We made it very clear that this affidavit would be similar in function to the green USPS registered mail card and would absolutely not state that process service was being performed. We also told them that when the address was proven to be incorrect that the docs would be returned to our office and given to unlicensed individuals employeed through a seperate courier service so as to avoid any and all confusion with the court. The affidavit would simply state that documents were delivered to an individual who claimed that the defendant did not live at the address provided. It was then on them to use this as an exhibit in their argument to the judge as to why this should be deemed valid service.

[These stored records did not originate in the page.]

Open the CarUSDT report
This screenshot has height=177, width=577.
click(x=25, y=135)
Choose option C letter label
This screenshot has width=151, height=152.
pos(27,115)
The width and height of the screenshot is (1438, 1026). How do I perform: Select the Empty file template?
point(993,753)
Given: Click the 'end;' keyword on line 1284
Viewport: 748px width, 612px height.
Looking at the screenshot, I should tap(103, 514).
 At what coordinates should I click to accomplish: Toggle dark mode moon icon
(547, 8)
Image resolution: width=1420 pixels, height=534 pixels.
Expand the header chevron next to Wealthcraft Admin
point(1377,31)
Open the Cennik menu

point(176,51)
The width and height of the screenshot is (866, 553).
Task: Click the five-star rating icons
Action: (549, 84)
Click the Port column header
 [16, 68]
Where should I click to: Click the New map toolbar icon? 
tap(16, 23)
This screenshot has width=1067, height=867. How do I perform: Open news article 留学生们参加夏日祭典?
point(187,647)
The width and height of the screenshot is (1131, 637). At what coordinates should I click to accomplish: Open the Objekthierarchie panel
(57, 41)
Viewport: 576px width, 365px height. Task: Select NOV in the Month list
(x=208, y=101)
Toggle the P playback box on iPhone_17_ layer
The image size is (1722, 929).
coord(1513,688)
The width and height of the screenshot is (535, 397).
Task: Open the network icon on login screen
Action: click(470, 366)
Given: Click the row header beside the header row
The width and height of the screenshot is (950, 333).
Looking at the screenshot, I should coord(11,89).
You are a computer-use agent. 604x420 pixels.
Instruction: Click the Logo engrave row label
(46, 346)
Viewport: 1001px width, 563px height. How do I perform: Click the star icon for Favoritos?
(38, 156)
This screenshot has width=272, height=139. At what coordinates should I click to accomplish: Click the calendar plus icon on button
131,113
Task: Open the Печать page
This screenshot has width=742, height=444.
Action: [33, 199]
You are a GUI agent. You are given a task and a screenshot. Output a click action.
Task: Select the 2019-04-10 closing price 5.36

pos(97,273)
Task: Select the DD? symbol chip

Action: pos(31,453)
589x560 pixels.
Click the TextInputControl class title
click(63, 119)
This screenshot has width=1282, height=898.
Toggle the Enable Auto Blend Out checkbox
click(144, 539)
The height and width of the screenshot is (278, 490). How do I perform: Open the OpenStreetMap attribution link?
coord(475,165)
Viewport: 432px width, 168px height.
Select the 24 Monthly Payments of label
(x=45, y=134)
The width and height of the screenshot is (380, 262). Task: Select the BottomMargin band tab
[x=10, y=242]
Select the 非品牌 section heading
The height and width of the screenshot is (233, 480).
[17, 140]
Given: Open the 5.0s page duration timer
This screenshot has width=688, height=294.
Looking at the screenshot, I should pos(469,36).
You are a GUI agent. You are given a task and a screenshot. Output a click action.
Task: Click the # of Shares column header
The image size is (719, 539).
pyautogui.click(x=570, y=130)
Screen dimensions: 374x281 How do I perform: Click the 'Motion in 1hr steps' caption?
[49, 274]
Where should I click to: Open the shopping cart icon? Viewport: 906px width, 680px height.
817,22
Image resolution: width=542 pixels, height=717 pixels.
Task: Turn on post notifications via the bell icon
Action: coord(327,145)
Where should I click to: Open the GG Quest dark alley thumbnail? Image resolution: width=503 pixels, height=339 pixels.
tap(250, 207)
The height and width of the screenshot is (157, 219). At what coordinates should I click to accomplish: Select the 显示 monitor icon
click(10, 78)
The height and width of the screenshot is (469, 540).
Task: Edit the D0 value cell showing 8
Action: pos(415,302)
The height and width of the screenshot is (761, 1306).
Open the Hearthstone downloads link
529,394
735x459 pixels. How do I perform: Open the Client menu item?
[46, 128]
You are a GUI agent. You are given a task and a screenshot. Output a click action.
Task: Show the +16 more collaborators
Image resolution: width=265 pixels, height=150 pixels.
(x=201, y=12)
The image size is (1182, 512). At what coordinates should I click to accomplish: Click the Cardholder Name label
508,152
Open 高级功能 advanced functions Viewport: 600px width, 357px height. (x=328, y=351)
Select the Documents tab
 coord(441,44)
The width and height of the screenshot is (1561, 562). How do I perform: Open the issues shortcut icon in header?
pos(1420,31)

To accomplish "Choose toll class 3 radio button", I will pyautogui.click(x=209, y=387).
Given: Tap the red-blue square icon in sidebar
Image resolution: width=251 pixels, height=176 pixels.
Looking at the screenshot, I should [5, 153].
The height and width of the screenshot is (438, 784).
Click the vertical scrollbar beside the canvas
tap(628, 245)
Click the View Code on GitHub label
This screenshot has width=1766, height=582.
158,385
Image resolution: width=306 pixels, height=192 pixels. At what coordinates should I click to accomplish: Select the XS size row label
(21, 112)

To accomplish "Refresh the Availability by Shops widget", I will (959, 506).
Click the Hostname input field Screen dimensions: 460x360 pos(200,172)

Despite their stand that they would argue the merits of service... This was apparently not sufficient (surprise!) for the firm. As such they demanded that we provide an affidavit of service instead.
We then promptly told them to find another company to do their work (to put it nicely).
Dignity does not have a price tag. Unfortunately, many individuals in our profession believe that it does.
Process servers walk a fine line between protecting the rights of the people they are serving and ensuring that the party serving is not put through an undue burden of expense while locating and serving individuals.
Defaults, publication and alternative means of service exist to move the case along without infringing on anyones rights.
Defaults can be set aside and provisions for doing so exist in most jurisdictions. To connect a high default rate to the assumption that service is not being completed properly is absolutely ridiculous. Especially when realizing that the default rate is high on the ones who actually get served.
Not only that... But we are talking about New York. A state who has laws that are designed to produce defaults and iffy behavior.
Remove "nail and mail" service and the protection of the sabbath laws(11&13) from New York and the cream of the process servers will rise to the top. This would result in a better quality process server who could then charge more for their services.
Just my 2¢.
Keep up the good work Jeff!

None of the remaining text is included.